**Records to use**
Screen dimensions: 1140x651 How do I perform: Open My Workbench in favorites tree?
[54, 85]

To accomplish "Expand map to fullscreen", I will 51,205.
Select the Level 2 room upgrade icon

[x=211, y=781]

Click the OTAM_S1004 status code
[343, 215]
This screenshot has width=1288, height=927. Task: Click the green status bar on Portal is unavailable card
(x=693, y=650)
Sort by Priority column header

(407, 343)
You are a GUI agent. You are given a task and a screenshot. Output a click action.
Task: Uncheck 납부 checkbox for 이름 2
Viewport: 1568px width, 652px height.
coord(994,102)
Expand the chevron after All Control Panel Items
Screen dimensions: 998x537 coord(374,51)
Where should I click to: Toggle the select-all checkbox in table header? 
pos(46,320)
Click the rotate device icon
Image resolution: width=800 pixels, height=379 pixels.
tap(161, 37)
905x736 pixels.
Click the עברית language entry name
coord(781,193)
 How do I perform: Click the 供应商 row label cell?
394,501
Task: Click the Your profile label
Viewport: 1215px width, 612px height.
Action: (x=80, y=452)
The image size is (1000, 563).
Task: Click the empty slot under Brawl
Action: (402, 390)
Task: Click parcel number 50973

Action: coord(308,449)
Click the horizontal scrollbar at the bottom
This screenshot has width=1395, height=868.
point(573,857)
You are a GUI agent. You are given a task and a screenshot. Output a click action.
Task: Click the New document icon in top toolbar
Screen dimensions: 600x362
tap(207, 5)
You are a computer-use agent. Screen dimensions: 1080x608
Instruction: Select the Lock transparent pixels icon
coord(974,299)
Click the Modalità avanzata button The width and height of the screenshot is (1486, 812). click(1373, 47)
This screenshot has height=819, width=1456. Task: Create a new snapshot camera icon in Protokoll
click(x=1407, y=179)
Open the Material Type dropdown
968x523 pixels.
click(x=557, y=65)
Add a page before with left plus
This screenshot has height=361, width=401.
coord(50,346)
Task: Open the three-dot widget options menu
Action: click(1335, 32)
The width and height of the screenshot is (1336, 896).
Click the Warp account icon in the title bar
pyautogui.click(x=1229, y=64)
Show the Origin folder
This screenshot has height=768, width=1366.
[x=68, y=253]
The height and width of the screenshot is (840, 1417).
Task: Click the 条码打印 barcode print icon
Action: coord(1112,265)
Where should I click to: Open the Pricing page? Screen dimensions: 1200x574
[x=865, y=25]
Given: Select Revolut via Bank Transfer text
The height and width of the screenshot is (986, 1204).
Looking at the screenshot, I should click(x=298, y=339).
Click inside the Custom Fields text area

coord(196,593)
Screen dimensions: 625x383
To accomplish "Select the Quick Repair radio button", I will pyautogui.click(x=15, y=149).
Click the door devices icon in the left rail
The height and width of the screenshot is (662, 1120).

**Problem requirements**
Can you format all the entries above as a Markdown table with the columns Row and Line, numbering each line and leaving out the blank ones?

**Answer to this exercise**
| Row | Line |
|---|---|
| 1 | Screen dimensions: 1140x651 How do I perform: Open My Workbench in favorites tree? |
| 2 | [54, 85] |
| 3 | To accomplish "Expand map to fullscreen", I will 51,205. |
| 4 | Select the Level 2 room upgrade icon |
| 5 | [x=211, y=781] |
| 6 | Click the OTAM_S1004 status code |
| 7 | [343, 215] |
| 8 | This screenshot has width=1288, height=927. Task: Click the green status bar on Portal is unavailable card |
| 9 | (x=693, y=650) |
| 10 | Sort by Priority column header |
| 11 | (407, 343) |
| 12 | You are a GUI agent. You are given a task and a screenshot. Output a click action. |
| 13 | Task: Uncheck 납부 checkbox for 이름 2 |
| 14 | Viewport: 1568px width, 652px height. |
| 15 | coord(994,102) |
| 16 | Expand the chevron after All Control Panel Items |
| 17 | Screen dimensions: 998x537 coord(374,51) |
| 18 | Where should I click to: Toggle the select-all checkbox in table header?  |
| 19 | pos(46,320) |
| 20 | Click the rotate device icon |
| 21 | Image resolution: width=800 pixels, height=379 pixels. |
| 22 | tap(161, 37) |
| 23 | 905x736 pixels. |
| 24 | Click the עברית language entry name |
| 25 | coord(781,193) |
| 26 |  How do I perform: Click the 供应商 row label cell? |
| 27 | 394,501 |
| 28 | Task: Click the Your profile label |
| 29 | Viewport: 1215px width, 612px height. |
| 30 | Action: (x=80, y=452) |
| 31 | The image size is (1000, 563). |
| 32 | Task: Click the empty slot under Brawl |
| 33 | Action: (402, 390) |
| 34 | Task: Click parcel number 50973 |
| 35 | Action: coord(308,449) |
| 36 | Click the horizontal scrollbar at the bottom |
| 37 | This screenshot has width=1395, height=868. |
| 38 | point(573,857) |
| 39 | You are a GUI agent. You are given a task and a screenshot. Output a click action. |
| 40 | Task: Click the New document icon in top toolbar |
| 41 | Screen dimensions: 600x362 |
| 42 | tap(207, 5) |
| 43 | You are a computer-use agent. Screen dimensions: 1080x608 |
| 44 | Instruction: Select the Lock transparent pixels icon |
| 45 | coord(974,299) |
| 46 | Click the Modalità avanzata button The width and height of the screenshot is (1486, 812). click(1373, 47) |
| 47 | This screenshot has height=819, width=1456. Task: Create a new snapshot camera icon in Protokoll |
| 48 | click(x=1407, y=179) |
| 49 | Open the Material Type dropdown |
| 50 | 968x523 pixels. |
| 51 | click(x=557, y=65) |
| 52 | Add a page before with left plus |
| 53 | This screenshot has height=361, width=401. |
| 54 | coord(50,346) |
| 55 | Task: Open the three-dot widget options menu |
| 56 | Action: click(1335, 32) |
| 57 | The width and height of the screenshot is (1336, 896). |
| 58 | Click the Warp account icon in the title bar |
| 59 | pyautogui.click(x=1229, y=64) |
| 60 | Show the Origin folder |
| 61 | This screenshot has height=768, width=1366. |
| 62 | [x=68, y=253] |
| 63 | The height and width of the screenshot is (840, 1417). |
| 64 | Task: Click the 条码打印 barcode print icon |
| 65 | Action: coord(1112,265) |
| 66 | Where should I click to: Open the Pricing page? Screen dimensions: 1200x574 |
| 67 | [x=865, y=25] |
| 68 | Given: Select Revolut via Bank Transfer text |
| 69 | The height and width of the screenshot is (986, 1204). |
| 70 | Looking at the screenshot, I should click(x=298, y=339). |
| 71 | Click inside the Custom Fields text area |
| 72 | coord(196,593) |
| 73 | Screen dimensions: 625x383 |
| 74 | To accomplish "Select the Quick Repair radio button", I will pyautogui.click(x=15, y=149). |
| 75 | Click the door devices icon in the left rail |
| 76 | The height and width of the screenshot is (662, 1120). |